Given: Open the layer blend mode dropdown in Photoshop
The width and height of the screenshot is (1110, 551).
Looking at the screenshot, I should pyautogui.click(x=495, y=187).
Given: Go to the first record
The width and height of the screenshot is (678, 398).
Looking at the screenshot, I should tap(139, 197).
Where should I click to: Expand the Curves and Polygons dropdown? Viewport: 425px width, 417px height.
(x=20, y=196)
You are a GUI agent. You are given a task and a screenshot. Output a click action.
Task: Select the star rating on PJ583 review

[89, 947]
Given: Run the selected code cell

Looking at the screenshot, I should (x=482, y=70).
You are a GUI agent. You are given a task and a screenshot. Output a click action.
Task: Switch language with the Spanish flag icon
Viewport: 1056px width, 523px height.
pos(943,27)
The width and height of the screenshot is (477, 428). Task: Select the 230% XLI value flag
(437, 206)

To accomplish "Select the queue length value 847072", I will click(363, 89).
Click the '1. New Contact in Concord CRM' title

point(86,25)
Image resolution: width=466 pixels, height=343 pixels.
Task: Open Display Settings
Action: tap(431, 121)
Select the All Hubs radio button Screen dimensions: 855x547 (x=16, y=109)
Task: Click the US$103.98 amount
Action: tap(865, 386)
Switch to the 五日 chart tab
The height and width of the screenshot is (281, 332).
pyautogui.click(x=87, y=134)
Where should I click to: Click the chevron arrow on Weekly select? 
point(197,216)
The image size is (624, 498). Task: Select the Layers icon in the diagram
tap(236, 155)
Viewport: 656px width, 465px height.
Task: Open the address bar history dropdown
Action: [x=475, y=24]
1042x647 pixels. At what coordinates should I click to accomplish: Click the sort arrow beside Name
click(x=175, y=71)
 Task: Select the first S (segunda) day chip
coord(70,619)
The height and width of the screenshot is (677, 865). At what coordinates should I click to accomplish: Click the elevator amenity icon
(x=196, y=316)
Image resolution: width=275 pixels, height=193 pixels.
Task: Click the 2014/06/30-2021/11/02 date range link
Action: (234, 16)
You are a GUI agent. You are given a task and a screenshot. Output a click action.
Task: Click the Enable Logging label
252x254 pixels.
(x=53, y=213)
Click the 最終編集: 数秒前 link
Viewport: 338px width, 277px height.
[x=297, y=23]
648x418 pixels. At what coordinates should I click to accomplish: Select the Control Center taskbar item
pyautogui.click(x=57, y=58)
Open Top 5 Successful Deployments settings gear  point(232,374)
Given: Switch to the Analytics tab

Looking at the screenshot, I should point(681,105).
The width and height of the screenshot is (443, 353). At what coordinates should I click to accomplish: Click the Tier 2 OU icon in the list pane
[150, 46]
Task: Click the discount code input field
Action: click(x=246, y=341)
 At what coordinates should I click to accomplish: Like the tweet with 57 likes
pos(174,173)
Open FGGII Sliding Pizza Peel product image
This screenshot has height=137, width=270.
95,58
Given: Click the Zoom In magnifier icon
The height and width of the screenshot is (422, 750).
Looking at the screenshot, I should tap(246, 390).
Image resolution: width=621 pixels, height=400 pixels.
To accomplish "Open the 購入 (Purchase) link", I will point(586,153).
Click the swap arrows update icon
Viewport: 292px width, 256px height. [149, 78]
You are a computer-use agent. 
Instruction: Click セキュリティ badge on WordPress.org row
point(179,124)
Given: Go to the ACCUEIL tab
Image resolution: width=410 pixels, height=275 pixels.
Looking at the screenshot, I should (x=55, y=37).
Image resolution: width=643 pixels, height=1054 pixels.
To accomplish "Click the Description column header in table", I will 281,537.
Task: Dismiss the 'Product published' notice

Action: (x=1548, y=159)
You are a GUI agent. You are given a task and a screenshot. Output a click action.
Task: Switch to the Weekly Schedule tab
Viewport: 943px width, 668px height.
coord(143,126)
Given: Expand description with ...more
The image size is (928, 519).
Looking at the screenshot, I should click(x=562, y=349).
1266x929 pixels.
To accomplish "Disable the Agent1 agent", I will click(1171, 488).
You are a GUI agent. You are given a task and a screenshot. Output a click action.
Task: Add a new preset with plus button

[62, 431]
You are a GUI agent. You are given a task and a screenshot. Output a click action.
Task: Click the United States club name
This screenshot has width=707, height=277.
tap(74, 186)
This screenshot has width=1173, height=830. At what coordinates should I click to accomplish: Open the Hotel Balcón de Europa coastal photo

Work instruction
Begin at the line containing "Task: Click the United States club name" and reproduce each line through the end of the records above.

Answer for the task
Task: Click the United States club name
This screenshot has width=707, height=277.
tap(74, 186)
This screenshot has width=1173, height=830. At what coordinates should I click to accomplish: Open the Hotel Balcón de Europa coastal photo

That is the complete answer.